[Data on locating visible targets]
- - - -
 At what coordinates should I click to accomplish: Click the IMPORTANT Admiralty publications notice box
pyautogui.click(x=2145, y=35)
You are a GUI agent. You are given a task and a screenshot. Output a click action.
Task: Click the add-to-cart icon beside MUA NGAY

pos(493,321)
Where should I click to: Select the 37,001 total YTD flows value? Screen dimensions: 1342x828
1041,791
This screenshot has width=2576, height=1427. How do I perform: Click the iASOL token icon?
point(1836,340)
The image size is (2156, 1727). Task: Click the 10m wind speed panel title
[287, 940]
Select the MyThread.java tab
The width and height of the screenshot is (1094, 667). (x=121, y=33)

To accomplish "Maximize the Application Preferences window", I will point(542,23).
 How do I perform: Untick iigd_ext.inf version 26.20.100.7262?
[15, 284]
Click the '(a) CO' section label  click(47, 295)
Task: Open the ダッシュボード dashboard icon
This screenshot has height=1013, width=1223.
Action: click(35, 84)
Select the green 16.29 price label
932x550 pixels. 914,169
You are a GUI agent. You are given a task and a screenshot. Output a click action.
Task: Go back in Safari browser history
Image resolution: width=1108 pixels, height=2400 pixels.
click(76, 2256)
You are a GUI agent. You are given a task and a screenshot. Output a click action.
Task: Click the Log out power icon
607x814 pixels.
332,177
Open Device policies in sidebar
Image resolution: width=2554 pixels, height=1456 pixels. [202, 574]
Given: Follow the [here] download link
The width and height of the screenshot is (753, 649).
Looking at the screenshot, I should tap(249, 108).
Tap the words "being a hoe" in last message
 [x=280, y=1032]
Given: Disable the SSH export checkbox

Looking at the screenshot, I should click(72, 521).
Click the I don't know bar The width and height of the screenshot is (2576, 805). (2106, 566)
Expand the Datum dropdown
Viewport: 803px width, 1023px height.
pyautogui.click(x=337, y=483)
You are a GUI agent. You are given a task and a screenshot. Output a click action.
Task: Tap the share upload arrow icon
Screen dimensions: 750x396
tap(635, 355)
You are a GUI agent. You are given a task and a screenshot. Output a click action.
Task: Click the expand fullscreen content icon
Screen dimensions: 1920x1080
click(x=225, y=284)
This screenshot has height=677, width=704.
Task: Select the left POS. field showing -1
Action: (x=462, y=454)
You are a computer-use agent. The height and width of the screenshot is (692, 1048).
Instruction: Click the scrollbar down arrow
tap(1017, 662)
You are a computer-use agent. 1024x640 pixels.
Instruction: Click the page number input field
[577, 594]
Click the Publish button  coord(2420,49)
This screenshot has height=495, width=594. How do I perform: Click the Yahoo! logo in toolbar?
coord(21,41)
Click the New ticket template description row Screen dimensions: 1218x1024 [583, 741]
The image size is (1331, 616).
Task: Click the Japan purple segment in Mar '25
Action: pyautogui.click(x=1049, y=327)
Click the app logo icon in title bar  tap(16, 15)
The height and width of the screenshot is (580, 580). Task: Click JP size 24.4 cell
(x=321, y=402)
- - - -
▶ _EXERCISE_: Pick out every line in the material above that contains the word "icon", and copy each one in full. Case matters.

▶ _EXERCISE SOLUTION_:
Task: Click the add-to-cart icon beside MUA NGAY
This screenshot has width=2576, height=1427. How do I perform: Click the iASOL token icon?
Task: Open the ダッシュボード dashboard icon
Task: Click the Log out power icon
Task: Tap the share upload arrow icon
Task: Click the expand fullscreen content icon
Click the app logo icon in title bar  tap(16, 15)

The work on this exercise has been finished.